One of the world's major kale seed suppliers says it has run out of every variety of the trendy vegetable.
"You could describe it as embarrassing to us, but it's just one of those things that's happened on a global basis," Tony Hubbard from Bejo Seeds, which is based in the Netherlands, said.
"Kale suppliers say rapid rise of vegetable's popularity is leading to worldwide shortage" will sure sell papers, although the article itself appears to be more of an opportunity for farmers to boast about how popular their cabbage-like crop has become (it's "really exciting but really scary at the same time," per one farmer). Evidence of a worldwide shortage, in this case, is scant.

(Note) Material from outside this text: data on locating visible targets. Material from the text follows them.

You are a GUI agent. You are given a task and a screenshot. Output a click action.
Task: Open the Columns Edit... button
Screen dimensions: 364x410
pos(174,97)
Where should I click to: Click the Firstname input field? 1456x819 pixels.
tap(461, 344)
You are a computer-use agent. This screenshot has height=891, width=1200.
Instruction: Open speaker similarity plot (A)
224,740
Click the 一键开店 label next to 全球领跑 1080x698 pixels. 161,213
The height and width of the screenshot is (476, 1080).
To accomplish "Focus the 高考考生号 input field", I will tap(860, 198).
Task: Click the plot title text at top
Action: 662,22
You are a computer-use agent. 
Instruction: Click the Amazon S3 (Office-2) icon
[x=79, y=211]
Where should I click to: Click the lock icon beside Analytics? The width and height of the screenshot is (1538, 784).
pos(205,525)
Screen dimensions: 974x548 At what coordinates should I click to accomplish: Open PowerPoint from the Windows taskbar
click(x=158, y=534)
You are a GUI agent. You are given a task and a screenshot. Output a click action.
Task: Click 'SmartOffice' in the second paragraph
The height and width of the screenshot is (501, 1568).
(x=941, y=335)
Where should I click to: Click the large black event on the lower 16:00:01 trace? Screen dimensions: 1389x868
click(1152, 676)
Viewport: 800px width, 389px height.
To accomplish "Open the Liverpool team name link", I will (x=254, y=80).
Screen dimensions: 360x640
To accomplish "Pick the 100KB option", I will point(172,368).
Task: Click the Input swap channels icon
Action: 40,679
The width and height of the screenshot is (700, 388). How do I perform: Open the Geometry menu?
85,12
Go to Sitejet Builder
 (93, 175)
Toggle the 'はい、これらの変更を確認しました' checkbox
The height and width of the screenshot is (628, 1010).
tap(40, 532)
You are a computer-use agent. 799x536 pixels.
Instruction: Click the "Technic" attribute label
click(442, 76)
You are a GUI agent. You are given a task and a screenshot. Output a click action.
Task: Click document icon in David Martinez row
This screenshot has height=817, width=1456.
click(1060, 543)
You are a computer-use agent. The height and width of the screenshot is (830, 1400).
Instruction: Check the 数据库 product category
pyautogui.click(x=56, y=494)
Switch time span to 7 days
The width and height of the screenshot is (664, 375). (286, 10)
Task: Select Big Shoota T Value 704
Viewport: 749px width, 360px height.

Still, a kale shortage! It's easy to make light of such a situation (Modern Farmer does so gloriously), especially because, at this point, it doesn't seem to be much of a situation at all. By all indications, National Kale Day 2014 should still be a happy occasion. But the farmers' "concerns" can also be read as a cautionary tale about what can happen when foodstuffs become too trendy for their own good.
Chef and author Dan Barber spoke at length about this phenomenon in a recent Salon interview: "I came to the conclusion that the problem with all this is we root around looking for the diet or the food fad that’s going to make us feel healthy and look good and be sustainable at the same time," he explained. "We have Paleo diets, and we have these cockamamie ideas of what the world can support because it’s in fashion or because it shows to be working for the short term, but that will last about as long as the conversation and then we’ll be on to something else. Unfortunately, the land can’t support those diets ..."
Kale is good, and it's definitely good for you -- let's just avoid the "all kale all the time" attitude. Otherwise, we risk turning it into a bad thing.